In 1931 Edward Kleinschmidt formed Kleinschmidt Labs to pursue a different type design of Teletype. In 1944 Kleinschmidt demonstrated their lightweight unit to the Signal Corps and in 1949 their design was adopted for the Army's portable needs.
Teletype and Kleinschmidt competed for many decades following, each concentrating on their strengths.
"Teletype" machines tended to be large, heavy, and extremely robust, capable of running non-stop for months at a time if properly lubricated. In particular the Model 15 and Model 28 lines had very strong frames (cast iron[citation needed] in the Model 15; resilient sheet metal "plates" in the Model 28), heavy-duty mechanisms, and heavy sound-proofed cases. The "Kleinschmidt" line tended to be somewhat more typewriter-like—lighter, quieter, more aluminum and less iron. While Teletype Corp. developed a strong civilian customer base in addition to their military products, Kleinschmidt tended to be satisfied with the United States Signal Corps as their primary customer. Morkrum merged with their competitor E.E. Kleinschmidt to become Morkrum-Kleinschmidt Corporation shortly before being renamed the Teletype Corporation.
Creed & Company, a British manufacturer, built teleprinters for the GPO's teleprinter service. Their Teleprinter No. 7 (or Model 7) was probably the most distinguished of all: during WWII, dozens if not hundreds Creed 7s were installed at Bletchley Park, becoming a part of a system that "hacked" the German s' Enigma ciphers.
In Germany, Siemens & Halske company, (est. 1847), supplied teleprinters to Post Office, news agencies and of course to the military. Here's a German Fernschreibmaschine:
At the suggestion of Siemens, in 1933 the Deutsche Reichspost started operating the world's first public telex dialing network on a trial basis, with exchanges in Berlin and Hamburg.
Italian office equipment maker Olivetti (est. 1908) started to manufacture teleprinters in order to provide Italian post offices with modern equipment to send and receive telegrams. The first models typed on a paper ribbon, which was then cut and glued into telegram forms.
Olivetti T1 (1938 - 1948):
Although printing news, messages, and other text at a distance is still universal, the dedicated teleprinter tied to a pair of leased copper wires was made functionally obsolete by the fax, personal computer, inkjet printer, broadband, and the Internet. In the 1980s, packet radio became the most common form of digital communications used in amateur radio. Soon, advanced multimode electronic interfaces such as the AEA PK-232 were developed, which could send and receive not only packet, but various other modulation types including Baudot. This made it possible for a home or laptop computer to replace teleprinters, saving money, complexity, space and the massive amount of paper which mechanical machines used.
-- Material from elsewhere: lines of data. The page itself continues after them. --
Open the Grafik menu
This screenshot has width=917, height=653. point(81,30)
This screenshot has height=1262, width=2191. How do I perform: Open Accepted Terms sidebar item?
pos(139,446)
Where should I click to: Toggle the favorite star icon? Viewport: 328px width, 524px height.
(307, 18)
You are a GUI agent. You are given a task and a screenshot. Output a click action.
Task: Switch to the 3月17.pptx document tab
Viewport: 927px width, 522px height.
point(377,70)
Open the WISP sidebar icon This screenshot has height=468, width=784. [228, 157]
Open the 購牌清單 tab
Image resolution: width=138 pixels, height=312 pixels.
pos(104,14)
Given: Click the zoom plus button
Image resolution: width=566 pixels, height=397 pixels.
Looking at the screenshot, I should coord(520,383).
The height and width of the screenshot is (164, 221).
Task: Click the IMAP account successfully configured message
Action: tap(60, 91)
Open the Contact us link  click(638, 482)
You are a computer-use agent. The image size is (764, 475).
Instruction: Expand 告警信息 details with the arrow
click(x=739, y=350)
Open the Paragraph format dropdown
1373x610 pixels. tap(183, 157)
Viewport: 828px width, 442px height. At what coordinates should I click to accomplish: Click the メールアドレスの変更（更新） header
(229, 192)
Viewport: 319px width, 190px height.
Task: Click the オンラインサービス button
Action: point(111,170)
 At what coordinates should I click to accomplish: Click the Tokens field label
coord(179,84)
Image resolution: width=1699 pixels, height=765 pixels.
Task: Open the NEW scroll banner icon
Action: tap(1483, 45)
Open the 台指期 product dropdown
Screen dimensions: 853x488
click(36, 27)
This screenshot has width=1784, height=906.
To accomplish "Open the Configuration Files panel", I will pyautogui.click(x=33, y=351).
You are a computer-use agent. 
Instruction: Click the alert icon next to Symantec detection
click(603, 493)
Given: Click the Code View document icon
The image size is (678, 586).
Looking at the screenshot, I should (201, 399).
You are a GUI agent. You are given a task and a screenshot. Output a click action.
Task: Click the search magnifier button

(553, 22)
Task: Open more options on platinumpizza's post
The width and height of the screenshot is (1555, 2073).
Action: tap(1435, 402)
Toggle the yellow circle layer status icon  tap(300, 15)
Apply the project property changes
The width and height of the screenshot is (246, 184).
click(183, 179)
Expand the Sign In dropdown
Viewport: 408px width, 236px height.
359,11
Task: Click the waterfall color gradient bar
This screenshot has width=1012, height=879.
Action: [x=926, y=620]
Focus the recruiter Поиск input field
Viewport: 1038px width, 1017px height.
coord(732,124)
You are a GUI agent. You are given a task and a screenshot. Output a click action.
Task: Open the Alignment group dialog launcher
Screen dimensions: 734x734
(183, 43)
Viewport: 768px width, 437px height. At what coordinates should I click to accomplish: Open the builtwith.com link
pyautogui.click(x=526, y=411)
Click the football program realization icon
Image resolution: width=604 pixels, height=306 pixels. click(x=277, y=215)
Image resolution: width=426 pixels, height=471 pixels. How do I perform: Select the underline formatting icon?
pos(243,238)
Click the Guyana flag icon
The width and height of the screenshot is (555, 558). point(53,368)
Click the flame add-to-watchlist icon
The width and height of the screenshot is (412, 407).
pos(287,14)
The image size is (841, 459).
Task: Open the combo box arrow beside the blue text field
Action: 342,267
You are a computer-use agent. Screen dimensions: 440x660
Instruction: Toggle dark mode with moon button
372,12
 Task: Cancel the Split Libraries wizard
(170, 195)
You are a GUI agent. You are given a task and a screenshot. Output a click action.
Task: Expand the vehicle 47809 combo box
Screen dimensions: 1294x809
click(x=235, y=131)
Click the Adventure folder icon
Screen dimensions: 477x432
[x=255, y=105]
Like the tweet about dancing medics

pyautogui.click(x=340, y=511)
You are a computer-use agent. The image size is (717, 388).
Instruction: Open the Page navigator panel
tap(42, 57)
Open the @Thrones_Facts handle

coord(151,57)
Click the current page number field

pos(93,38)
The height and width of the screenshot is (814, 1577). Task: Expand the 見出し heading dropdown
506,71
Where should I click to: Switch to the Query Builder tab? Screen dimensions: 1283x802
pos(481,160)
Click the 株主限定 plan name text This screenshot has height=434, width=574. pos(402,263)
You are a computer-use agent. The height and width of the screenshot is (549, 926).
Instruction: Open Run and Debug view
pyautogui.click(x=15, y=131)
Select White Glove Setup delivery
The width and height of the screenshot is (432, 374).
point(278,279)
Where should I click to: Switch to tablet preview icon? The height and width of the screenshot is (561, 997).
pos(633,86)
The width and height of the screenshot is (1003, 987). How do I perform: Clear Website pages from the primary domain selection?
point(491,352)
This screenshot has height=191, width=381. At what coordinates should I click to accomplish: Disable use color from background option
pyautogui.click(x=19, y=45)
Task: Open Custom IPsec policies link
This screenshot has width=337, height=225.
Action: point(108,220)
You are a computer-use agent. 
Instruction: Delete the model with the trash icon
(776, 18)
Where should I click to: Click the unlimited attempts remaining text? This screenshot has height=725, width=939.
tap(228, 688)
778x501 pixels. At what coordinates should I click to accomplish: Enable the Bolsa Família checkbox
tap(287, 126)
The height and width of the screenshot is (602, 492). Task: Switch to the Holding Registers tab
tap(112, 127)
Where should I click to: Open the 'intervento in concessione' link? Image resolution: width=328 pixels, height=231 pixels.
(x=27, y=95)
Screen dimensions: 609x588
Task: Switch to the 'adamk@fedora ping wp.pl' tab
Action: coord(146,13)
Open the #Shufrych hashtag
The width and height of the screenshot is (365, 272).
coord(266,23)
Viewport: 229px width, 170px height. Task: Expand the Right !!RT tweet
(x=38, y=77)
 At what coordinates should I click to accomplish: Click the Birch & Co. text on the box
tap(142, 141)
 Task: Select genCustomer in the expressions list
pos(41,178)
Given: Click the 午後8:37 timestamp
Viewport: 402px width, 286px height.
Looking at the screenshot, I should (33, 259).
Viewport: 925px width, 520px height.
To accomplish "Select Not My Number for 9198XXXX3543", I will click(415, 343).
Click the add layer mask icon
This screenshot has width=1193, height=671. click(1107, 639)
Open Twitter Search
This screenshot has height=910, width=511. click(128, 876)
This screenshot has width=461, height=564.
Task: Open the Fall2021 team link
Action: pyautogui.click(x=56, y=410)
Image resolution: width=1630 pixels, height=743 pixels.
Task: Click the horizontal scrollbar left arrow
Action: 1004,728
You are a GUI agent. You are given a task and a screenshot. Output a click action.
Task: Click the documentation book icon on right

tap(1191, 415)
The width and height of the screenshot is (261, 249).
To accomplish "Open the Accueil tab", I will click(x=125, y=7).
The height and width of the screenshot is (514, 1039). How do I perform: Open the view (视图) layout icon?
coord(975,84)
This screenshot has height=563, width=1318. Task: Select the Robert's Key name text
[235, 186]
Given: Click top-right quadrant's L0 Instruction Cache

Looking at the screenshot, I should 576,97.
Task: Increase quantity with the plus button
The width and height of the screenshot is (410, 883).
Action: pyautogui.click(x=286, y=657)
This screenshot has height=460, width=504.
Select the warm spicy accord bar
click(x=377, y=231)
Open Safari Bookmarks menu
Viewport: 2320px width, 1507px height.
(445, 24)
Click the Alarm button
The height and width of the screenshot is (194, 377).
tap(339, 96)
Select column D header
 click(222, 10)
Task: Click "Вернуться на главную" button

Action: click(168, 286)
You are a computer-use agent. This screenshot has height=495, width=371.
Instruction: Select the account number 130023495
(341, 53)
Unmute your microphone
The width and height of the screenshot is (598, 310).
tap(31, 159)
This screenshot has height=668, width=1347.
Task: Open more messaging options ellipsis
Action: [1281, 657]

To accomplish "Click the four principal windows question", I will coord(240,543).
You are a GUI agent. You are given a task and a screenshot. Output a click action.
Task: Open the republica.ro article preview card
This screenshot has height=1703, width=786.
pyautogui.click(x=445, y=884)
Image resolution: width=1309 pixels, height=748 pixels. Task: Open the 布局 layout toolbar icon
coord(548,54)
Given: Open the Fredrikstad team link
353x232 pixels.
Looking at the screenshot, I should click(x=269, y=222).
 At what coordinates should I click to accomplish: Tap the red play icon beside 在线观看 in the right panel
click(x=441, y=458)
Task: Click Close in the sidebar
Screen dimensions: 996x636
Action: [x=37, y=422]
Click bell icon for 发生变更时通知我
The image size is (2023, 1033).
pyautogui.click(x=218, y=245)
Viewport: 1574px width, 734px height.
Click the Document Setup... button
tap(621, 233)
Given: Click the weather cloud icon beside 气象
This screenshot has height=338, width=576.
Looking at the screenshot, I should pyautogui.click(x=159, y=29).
As a result, by the mid-1990s, amateur use of actual Teletype machines had waned, though a core of "purists" still operate on equipment originally manufactured in the 1940s, 1950s, 1960s and 1970s, a tribute to the workmanship and durability of this equipment.
And for a dessert - teletype noir (Arthur Fellig aka Weegee got the news on Manhattan Police HQ teletype):



Comment by Pilsner Panther on December 14, 2010 at 12:35pm
Great article, but it should be added that the teletype machine was also adapted as the first really user-friendly human interface with early mainframe computers. Before that, the big boxes had to be programmed by flipping toggle switches on the front of the cabinet, a tedious process. The pioneering remote computer service providers like Tymshare would rent their customers a teletype, along with a modem that connected them to the computer center, a large building filled with mainframes such as the DEC PDP-10 (in the mid-to-late 1970's). Thanks to the development of time-sharing on mainframes, each user could have what appeared at the terminal end to be a "dedicated" computer, although it wasn't. So, they could "talk" to the system and it would "talk" back, but there were no monitor screens at the time... just those endless rolls of paper, and the motor hum and mechanical clickety-clack of the teletypes.